Monday, August 10, 2015

Investing in Stock Market PART 2




How to get shares and what you get from them

In PART 1 we saw what shares are, and maybe you will be asking yourself how you can acquire them. Shares can be obtained in majorly, the following three methods:
·         Over the Counter (OTC)
This is buying and selling shares without the regulation of the government. These shares are usually bought directly from the company issuing those shares. Normally the company is not listed in the stock market and these shares come at a cheaper price. Most of the companies selling their shares this way are private companies.
·         Initial Public Offer (IPO)
This is the first sale of shares by a company to the public (to all persons that want and can afford to buy). All the money from this sale goes to the company as the capital. When a company sells its shares in an IPO, it “goes public”. An example is the sale of Yetu Microfinance shares that occurred last month and was advertised in different media stations.
·         Secondary market
This is a market in which previously issued financial instruments (such as shares) are bought and sold. Previously issued means that they were already traded in OCT or in an IPO. This is when shares are in people’s hands (individuals and corporations) and they are traded in the stock market. In Tanzania the stock market is the Dar-es-salaam Stock Exchange (DSE). The money gained in this market does not go to the companies; rather it remains in the hands of the public. This is where people get profit/loss from selling their shares.
Profit from owning (or trading) in shares can come in the following two ways:
·    Capital gain – this is the gain derived when the value of a held share appreciates (increases in value). For example, if in 2010 you bought 1,000 shares in company XY, each costing Tshs. 400/ and now (2014) each share costs Tshs. 1,000/, then your capital gain is Tshs. 600 per share (thus Tshs 600,000 in total) because Tshs. 1,000 minus Tshs. 400 is the Tshs 600 you get as profit. This times the number of shares (1,000 shares) is the capital gain you get that is Tshs. 600,000. Capital gain is usually realized at the sale of the shares.
The best thing about capital gain is that it is not taxed. This is because the government is set on encouraging investors to invest more.
Young people who invest in shares should focus more on the capital gain.

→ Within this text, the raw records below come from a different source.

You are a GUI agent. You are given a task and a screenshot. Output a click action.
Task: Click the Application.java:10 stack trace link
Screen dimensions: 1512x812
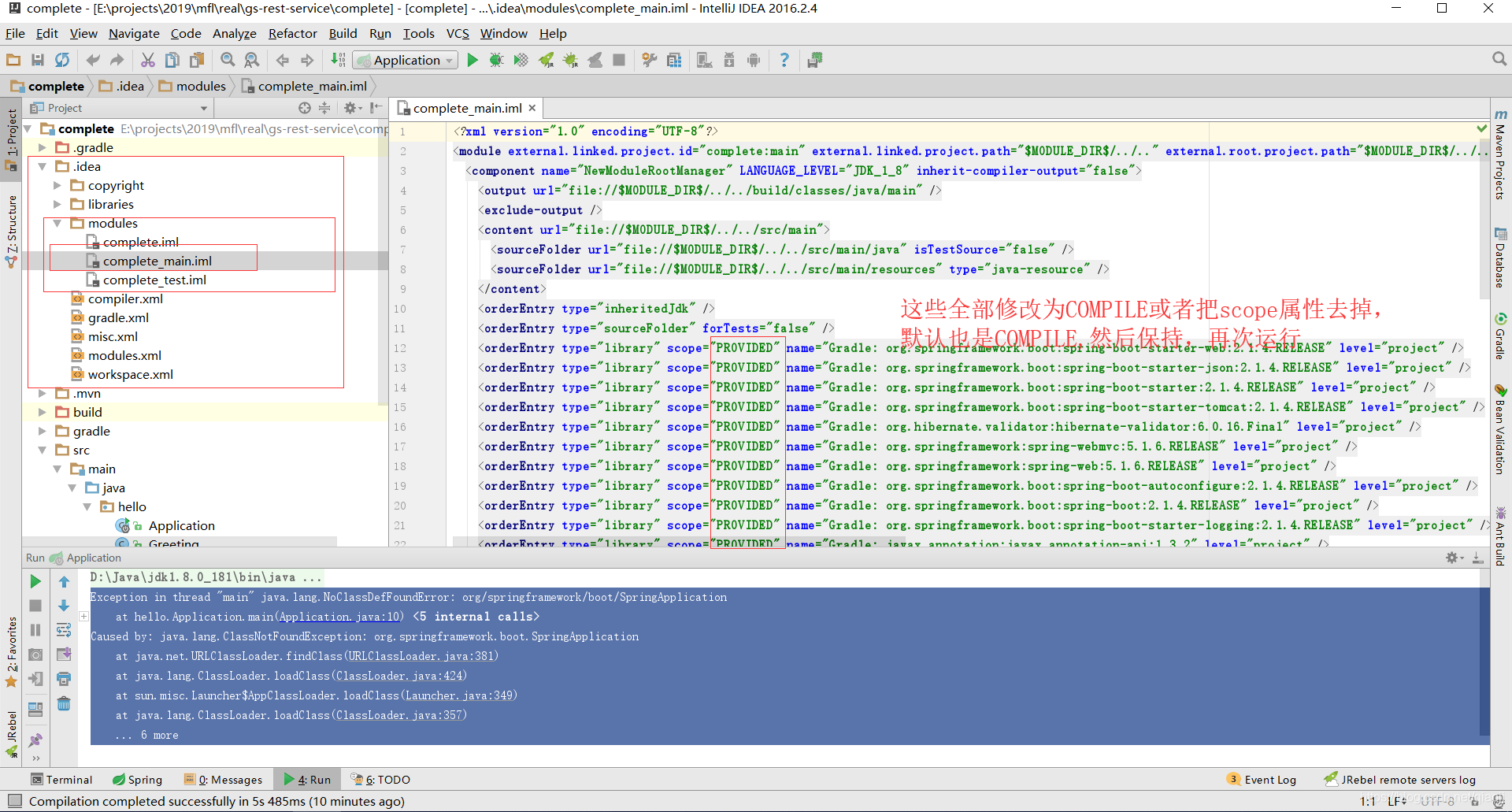[x=339, y=617]
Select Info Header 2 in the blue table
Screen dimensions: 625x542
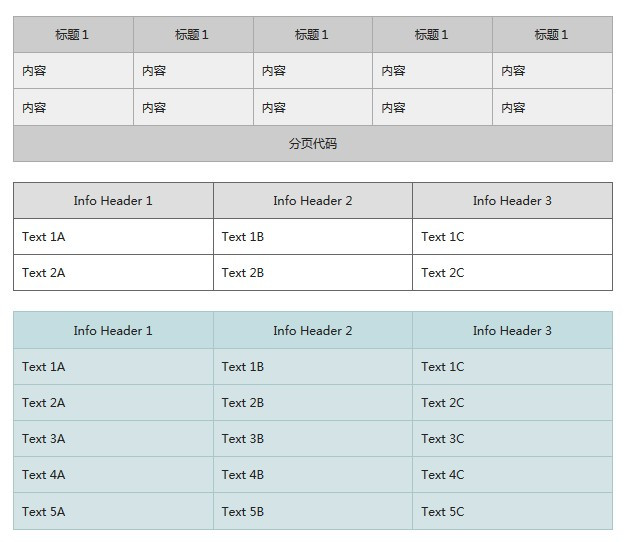click(x=313, y=331)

·   Dividends – When any business makes profit, it is normally given to the owners. Shareholders are owners of a company so the profit that the business has made is distributed to the shareholders depending on the number of shares held per shareholder. This is normally realized whenever the business makes profit and decides to distribute dividends, which is by and large yearly for most companies. Older people who invest in shares should focus more on dividends, as a more/less stable source of income while the younger generation can focus on the capital gain.